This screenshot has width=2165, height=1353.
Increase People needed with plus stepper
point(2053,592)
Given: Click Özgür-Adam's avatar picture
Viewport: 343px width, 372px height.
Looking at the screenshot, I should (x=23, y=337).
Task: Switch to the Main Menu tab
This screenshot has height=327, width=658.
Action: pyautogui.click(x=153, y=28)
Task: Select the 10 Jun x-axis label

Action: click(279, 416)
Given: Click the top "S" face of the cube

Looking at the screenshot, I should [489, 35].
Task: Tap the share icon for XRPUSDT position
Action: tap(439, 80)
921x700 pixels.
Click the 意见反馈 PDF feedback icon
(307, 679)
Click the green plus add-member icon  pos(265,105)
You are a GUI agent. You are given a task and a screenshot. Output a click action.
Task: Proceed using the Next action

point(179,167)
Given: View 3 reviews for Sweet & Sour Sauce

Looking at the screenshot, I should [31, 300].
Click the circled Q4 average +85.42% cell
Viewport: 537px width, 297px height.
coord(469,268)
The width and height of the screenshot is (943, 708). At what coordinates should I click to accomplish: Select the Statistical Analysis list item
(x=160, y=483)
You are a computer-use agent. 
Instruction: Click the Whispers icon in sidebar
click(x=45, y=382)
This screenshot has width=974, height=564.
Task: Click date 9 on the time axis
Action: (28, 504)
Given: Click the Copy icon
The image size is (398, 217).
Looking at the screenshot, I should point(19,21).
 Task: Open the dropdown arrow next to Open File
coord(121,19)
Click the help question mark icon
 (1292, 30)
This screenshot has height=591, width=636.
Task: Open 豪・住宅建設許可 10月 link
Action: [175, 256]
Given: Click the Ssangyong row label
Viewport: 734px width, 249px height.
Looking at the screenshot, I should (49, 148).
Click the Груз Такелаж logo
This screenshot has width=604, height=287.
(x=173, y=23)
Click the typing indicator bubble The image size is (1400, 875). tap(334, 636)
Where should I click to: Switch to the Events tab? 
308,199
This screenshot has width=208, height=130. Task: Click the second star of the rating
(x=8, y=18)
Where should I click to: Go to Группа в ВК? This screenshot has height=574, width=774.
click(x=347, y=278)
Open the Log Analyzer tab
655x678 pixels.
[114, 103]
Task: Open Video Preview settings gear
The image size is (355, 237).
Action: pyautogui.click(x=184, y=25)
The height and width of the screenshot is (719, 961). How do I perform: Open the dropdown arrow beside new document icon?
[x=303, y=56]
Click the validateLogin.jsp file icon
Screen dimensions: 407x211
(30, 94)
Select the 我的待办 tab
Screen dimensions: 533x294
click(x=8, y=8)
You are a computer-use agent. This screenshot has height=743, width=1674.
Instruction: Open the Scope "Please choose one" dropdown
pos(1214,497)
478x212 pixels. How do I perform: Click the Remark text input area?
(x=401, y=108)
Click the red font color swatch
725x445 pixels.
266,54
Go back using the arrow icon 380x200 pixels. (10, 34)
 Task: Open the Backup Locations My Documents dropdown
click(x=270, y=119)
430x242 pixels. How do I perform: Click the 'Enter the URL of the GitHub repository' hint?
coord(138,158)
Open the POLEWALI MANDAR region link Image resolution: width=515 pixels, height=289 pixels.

★ ★ ★

* _EXERCISE BRIEF_
Would you print the line containing "You are a computer-use agent. This" and every line after it up to the end of the listing above, exactly, and nothing else?

* _ANSWER TO THIS PROBLEM_
You are a computer-use agent. This screenshot has height=743, width=1674.
Instruction: Open the Scope "Please choose one" dropdown
pos(1214,497)
478x212 pixels. How do I perform: Click the Remark text input area?
(x=401, y=108)
Click the red font color swatch
725x445 pixels.
266,54
Go back using the arrow icon 380x200 pixels. (10, 34)
 Task: Open the Backup Locations My Documents dropdown
click(x=270, y=119)
430x242 pixels. How do I perform: Click the 'Enter the URL of the GitHub repository' hint?
coord(138,158)
Open the POLEWALI MANDAR region link Image resolution: width=515 pixels, height=289 pixels.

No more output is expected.